I've been reviewing Agent sandboxing solutions recently and it occurred to me there is a gaping vector for persistent exploits for tools that let the agent write to the project directory. Like this one does.
I had originally thought this would ok as we could review everything in the git diff. But, it later occurred to me that there are all kinds of files that the agent could write to that I'd end up executing, as the developer, outside the sandbox. Every .pyc file for instance, files in .venv , .git hook files.
ChatGPT[1] confirms the underlying exploit vectors and also that there isn't much discussion of them in the context of agent sandboxing tools.
My conclusion from that is the only truly safe sandboxing technique would be one that transfers files from the sandbox to the dev's machine through some kind of git patch or similar. I.e. the file can only transfer if it's in version control and, therefore presumably, has been reviewed by the dev before transfer outside the sandbox.
I'd really like to see people talking more about this. The solution isn't that hard, keep CWD as an overlay and transfer in-container modified files through a proxy of some kind that filters out any file not in git and maybe some that are but are known to be potentially dangerous (bin files). Obviously, there would need to be some kind of configuration option here.
It's a good point. Maybe I should add an option to make certain directories read-only even under the current working directory, so that you can make .git/ read-only without moving it out of the project directory.
You can already make CWD an overlay with "jai -D". The tricky part is how to merge the changes back into your main working directory.
This is the problem yoloAI (see below comment) is built around. The merge step is `yoloai diff` / `yoloai apply`: the agent works against a copy of your project inside the container, you review the diff, you decide what lands.
jai's -D flag captures the right data; the missing piece is surfacing it ergonomically. yoloAI uses git for the diff/apply so it already feels natural to a dev.
One thing that's not fully solved yet: your point about .git/hooks and .venv being write vectors even within the project dir. They're filtered from the diff surface but the agent can still write them during the session. A read-only flag for those paths (what you're considering adding to jai) would be a cleaner fix.

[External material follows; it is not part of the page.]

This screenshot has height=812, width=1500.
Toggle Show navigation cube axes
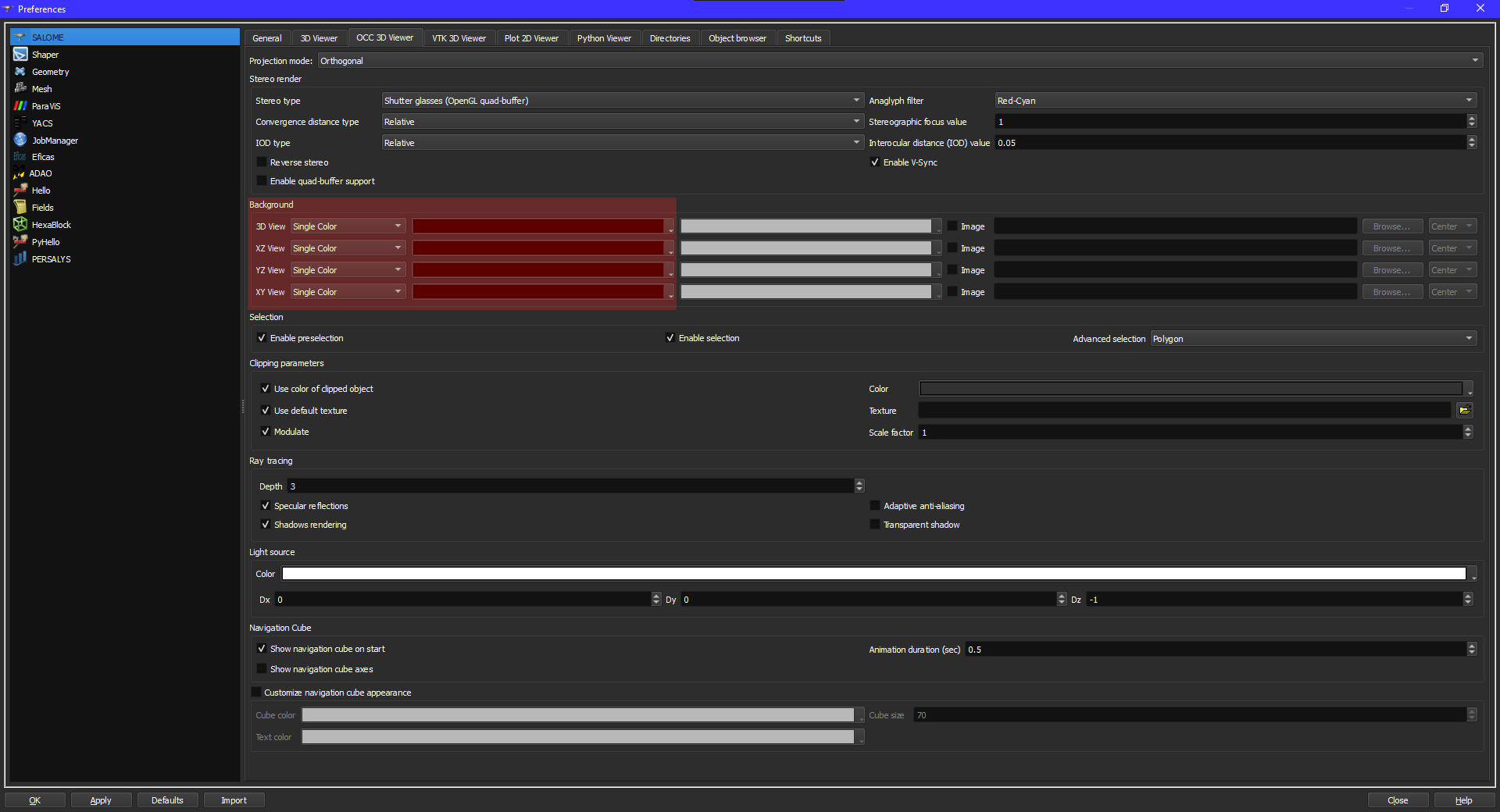(x=262, y=669)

I've already shipped this and use it myself every day. I'm the author of yoloAI (https://github.com/kstenerud/yoloai), which is built around exactly this model.
The agent runs inside a Docker container or containerd vm (or seatbelt container or Tart vm on mac), against a full copy of your project directory. When it's done, `yoloai diff` gives you a unified diff of everything it changed. `yoloai apply` lands it. `yoloai reset` throws it away so you can make the agent try again. The copy lives in the sandbox, so your working tree is untouched until you explicitly say so.
The merge step turned out to be straightforward: just use git under the hood. The harder parts were: (a) making it fast enough that the copy doesn't add annoying startup overhead, (b) handling the .pyc/.venv/.git/hooks concern you raised (they're excluded from the diff surface by default), and (c) credential injection so the agent can actually reach its API without you mounting your whole home dir.
Leveraging existing tech is where it's at. Each does one thing and does it well. Network isolation is done via iptables in Docker, for example.
Still early/beta but it's working. Happy to compare notes if you're building something similar.
I don't follow why you'd run uncommitted non-reviewed code outside of the sandbox (by sandbox I'm meaning something as secure as a VM) you use. My mental model is more that you no longer compile / run code outside of the sandbox, it contains everything, then when a change is ready you ship it after a proper review.
The way I'd do it right now:
* git worktree to have a specific folder with a specific branch to which the agent has access (with the .git in another folder)
* have some proper review before moving the commits there into another branch, committing from outside the sandbox
* run code from this review-protected branch if needed
Ideally, within the sandbox, the agent can go nuts to run tests, do visual inspections e.g. with web dev, maybe run a demo for me to see.
But neither of the previous HN submissions reached the front page. The benefit of this article is that it got to the front page and so raised awareness.
Creating a new URL with effectively the same info but further removed from the primary source is not good HN etiquette.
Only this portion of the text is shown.